Cap HPI said used plug-in hybrids suffered the secondbiggest fall of any propulsion type in January, as average prices of three-year-old, 60,000-mile examples dropped by 6.7% year on year. Equivalent diesel hybrids fell by 5% and battery-electric cars by 3.4%. By contrast, prices of like-for-like petrol and diesel cars rose by 2.3%.
“The bigger-battery EVs, and therefore the bigger ranges, are more popular and they are holding their value better,” said Rupert Pontin, Cazana’s director of insight. “You’ve got those like Tesla and Jaguar that really are ahead with their ranges, and then you’ve got the likes of the Vauxhall Corsa-e and, actually, some of the Audi and Volkswagen Group products, with shorter ranges, which will have a much steeper depreciation curve than others.”
The disparity is already noticeable in UK auction centres. “In the previous year, we had a batch of Nissan Leafs and some [Renault] Zoes and… being brutal, nobody wants to buy them.
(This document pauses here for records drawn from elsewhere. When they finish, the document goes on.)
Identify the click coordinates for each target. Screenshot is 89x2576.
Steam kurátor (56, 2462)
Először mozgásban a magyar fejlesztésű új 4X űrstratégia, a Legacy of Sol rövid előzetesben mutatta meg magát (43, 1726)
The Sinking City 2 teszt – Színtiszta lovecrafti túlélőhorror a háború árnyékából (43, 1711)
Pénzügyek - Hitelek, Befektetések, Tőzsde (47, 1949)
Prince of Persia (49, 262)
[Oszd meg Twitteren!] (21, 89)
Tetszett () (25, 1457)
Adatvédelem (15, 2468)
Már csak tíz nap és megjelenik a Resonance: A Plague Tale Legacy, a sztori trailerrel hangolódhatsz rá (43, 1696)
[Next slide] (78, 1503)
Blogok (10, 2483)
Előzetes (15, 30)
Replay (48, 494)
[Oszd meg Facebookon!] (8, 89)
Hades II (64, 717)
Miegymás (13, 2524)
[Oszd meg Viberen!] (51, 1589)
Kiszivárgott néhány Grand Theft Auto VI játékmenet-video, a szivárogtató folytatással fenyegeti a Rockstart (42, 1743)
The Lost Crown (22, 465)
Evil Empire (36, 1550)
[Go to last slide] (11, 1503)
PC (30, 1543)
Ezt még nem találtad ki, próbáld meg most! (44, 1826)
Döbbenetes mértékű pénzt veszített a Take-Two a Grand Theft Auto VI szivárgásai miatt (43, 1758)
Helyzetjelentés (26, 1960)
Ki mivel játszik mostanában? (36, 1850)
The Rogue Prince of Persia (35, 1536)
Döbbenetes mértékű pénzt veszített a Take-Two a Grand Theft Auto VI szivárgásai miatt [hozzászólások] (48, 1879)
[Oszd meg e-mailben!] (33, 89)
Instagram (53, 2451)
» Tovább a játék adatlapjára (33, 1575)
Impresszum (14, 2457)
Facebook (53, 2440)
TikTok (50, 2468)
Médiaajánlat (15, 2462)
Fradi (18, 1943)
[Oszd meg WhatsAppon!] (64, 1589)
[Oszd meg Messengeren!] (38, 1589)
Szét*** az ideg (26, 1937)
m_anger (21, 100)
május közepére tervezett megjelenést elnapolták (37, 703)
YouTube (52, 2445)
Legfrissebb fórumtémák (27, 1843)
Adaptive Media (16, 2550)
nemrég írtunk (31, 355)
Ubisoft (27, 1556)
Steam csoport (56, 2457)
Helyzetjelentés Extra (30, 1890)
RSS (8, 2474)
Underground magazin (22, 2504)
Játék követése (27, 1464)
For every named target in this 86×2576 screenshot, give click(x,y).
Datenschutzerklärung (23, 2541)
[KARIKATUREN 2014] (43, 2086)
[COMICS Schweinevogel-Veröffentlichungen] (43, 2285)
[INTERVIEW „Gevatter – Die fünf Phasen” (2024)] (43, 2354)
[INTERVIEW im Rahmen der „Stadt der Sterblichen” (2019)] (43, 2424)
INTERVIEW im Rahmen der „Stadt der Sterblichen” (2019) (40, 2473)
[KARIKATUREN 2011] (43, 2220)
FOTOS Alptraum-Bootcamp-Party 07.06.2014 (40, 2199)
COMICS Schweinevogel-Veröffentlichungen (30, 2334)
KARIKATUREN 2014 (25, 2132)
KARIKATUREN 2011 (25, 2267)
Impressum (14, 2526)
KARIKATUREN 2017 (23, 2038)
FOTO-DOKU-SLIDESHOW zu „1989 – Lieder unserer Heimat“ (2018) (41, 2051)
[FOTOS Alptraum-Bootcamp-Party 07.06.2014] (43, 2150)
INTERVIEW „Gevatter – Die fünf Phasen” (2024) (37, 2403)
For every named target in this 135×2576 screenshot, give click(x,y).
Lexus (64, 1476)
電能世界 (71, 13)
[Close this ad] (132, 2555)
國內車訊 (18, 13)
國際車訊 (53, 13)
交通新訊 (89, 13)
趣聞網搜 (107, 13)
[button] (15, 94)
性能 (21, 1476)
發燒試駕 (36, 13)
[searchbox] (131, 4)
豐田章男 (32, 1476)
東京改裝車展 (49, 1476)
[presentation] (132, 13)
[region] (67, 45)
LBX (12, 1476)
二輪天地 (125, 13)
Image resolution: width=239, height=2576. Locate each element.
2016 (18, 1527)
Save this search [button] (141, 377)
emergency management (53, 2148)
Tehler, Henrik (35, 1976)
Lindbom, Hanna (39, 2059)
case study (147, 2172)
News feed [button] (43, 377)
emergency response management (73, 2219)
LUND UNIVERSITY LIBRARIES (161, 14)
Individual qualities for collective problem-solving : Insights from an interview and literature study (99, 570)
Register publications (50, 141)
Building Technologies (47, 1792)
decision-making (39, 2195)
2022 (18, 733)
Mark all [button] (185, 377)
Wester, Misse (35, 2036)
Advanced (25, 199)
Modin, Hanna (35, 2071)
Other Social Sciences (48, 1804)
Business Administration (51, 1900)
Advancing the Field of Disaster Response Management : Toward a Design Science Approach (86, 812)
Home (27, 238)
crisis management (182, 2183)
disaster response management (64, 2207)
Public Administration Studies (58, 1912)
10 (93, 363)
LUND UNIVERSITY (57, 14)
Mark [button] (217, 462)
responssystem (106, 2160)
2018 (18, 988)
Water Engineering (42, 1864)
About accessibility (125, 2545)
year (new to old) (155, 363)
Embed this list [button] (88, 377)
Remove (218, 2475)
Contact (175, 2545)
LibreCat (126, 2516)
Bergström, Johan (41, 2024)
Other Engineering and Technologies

On the other hand, Teslas outperform against Cap [valuations],” said Howes.
The government’s 2030 ban on internal combustion engines has led to speculation that values of used petrol and diesel cars will plummet, but residual value specialists do not expect this to happen – at least not during this decade – because the supply and demand nature of the used market means their decreasing numbers should, if anything, strengthen prices.
“I actually think that the residual value performance for diesels will get stronger, because the demand for the cars will still be there,” said Pontin. “In the next six months to a year, we are going to start to see a perceived shortage of diesel product [due to lower new registrations] in relation to demand. As a result, pricing and residual values will get stronger, and for those people who still register a new diesel car, they are going to make more money than people expected [when they sell it].”